Ok. Srsly. Let's talk about it. Allow me, if you will, to put down my diet Orange Crush and my lowfat high fiber cereal snack bar and fresh fruit so that we may have a frank, earnest discussion about what one artist notably referred to as "this jelly." I just watched a Colbert Report with a guest who wrote a book about issues surrounding the more bootylicious among us.  I was right with her, I really was. Right up until the end, where she likened fat oppression to racism and inferred that fat people have better health outcomes than thin people. Let's address these two statements one by one:
First, about how fatphobia=racism. No. Just, no. I'm certainly not invalidating in any way the fact that this is a significant social problem that can affect income, what jobs you do and don't get, social standing, etc etc up to and including the fat tax one must pay to get extra large clothes. However, can we please, for the love all things battered and deepfried, at least agree that we as fat people were not, as a rule, summarily stripped of any and all civil liberties and freedoms and forced into slavery for generations? And that we can not, in point of fact, point to a relative who remembers when they had to avoid the Thin fountains and only drink from the fat ones? Can we do that? Also, while we're at it, can we pretty fucking please stop comparing oppressive states and trying to out-oppress each other like two snotnosed kindergarteners comparing scabs for two fucking minutes  so we can spend that energy focusing on larger problems? That'd be great, thanks so much.  Just because we're both struggling with a society slanted against us, that doesn't mean that that slanting looks the same for both of us, and it doesn't mean we understand each other's journeys or could possibly comprehend what it means for each other's cultures. It DOES mean we should be way more fucking motivated to join the other and lock arms when one of us is trying to stage a protest or sign a petition or embetter things in general.  Recognize that we're fighting the same beast, but respect that we are most certainly not fighting the same fight, and understand that in the end that really shouldn't make a damn difference in how we support one another. Ok. So once again, to sum up: NO.
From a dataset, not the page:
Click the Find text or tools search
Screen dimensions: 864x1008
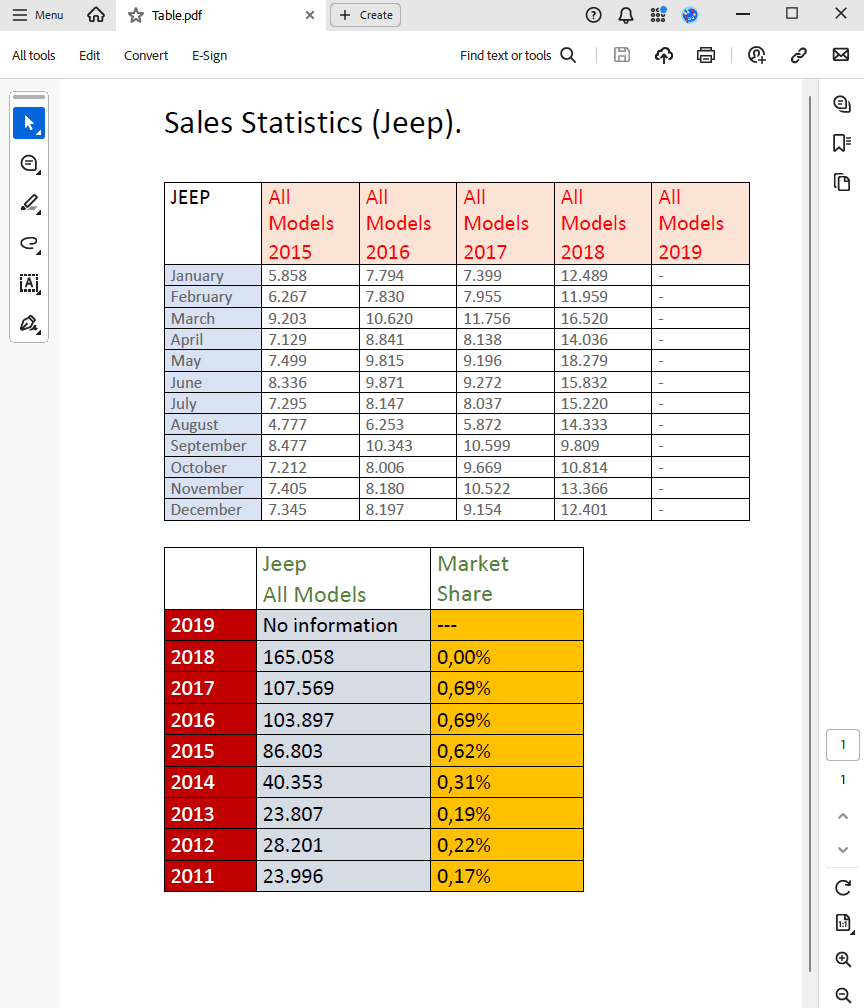[517, 56]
Second:  Better health outcomes? Alright. I'm a nurse, betches. I give risk factors reach-arounds every damn day, massaging and cajoling cost/benefit analyses to give my clients the best care possible. And you know what? I am just as damn tired of the fat-power morons who scream that morbid obesity means nothing for health risk factors as I am of the brainless, hyperreactive PCP's who insist on testing a fatty's thyroid and blood sugar levels every frigging month which comes alongside a lecture about how someday soon as you lie asleep your fat is going to gang up on you in the night, kick your ass, steal your wallet, give you dick cancer and a heart attack, eat all your Pringles and rape your dog. That's right. It's climbing in yo window, it's drivin yo lipids up, and tryin to rape your dog so y'all better hide yo chips, hide yo wine, etc etc etc. So let me make this as monosyllabic as I can: If you's fat, it don't mean you are sick any more than it means you're healthy.